The test done on how a virus could be spread in a buffet situation is something that the cruise and hotel industry could take note.
Iv noticed over the past few years the trend with some Vegas Buffets is to have individual-sized portions plated to minimize handling, it works well and a vast portion of Dessert portions are being served as that. But there is still that element of society that will touch and grab. With serving tongs there is nothing worse than finding the tongs for what you want at the next serving station. But alas to have a person covering serving stations dishing the food out does increase costs. And sadly at the end of the day cost does play a big factor no matter how much "they doth protest"
If we think back to only a few month going out for a meal, just how often did your server appear at your table , its probably much more than you ever imagined
How many of us can honestly say we would sanitize our hands on QE2 when the dispense machines were in place at The Lido. assuming that is they had been checked to make sure there was liquid in them.
Being a single person with the Table for one situation, it was always surprising when being seated , invariably at a table set for two, just how often the other setting was just left there, and that applies to any restaurant.
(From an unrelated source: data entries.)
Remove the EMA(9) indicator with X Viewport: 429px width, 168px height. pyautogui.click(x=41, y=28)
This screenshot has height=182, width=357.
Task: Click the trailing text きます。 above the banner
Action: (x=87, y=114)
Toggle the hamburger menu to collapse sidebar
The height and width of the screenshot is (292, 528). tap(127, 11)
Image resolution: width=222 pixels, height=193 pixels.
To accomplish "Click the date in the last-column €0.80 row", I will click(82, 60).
My little bug bear , is toast, its always nice at breakfast to toast your own bread, with those toasting machines , they do operate at a high temperature , which is all well and good but if some idiot decides they want to toast a croissant , it just catches fires . Where as if you are being served toast , then you have no idea when you server last cleaned their hands before putting your bread in the toaster. Alas it was something i never found was very good on QE2 at breakfast, it was usually pretty cold by the time it arrived.